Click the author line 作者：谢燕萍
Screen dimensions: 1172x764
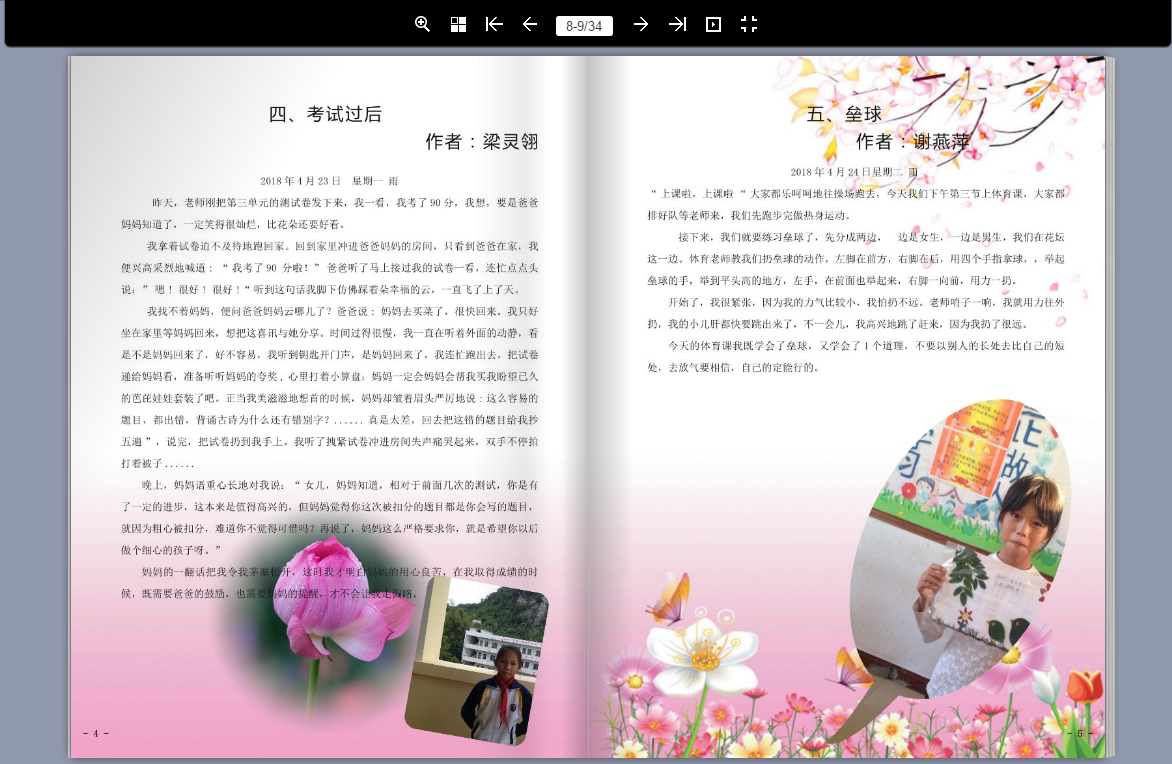(913, 141)
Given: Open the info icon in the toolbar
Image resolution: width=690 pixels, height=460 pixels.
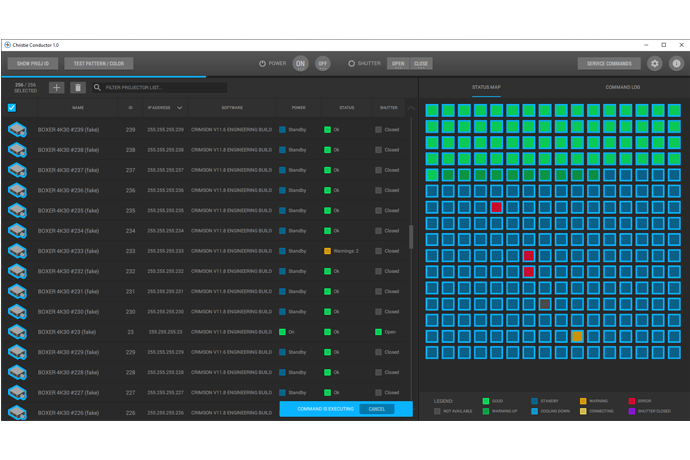Looking at the screenshot, I should [676, 63].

--------------------------------------------------

All that is wanted is an exact copy of the lines from the line bearing "Image resolution: width=690" through the final line of the entries, including both ends but no pictures.

Image resolution: width=690 pixels, height=460 pixels.
Looking at the screenshot, I should [676, 63].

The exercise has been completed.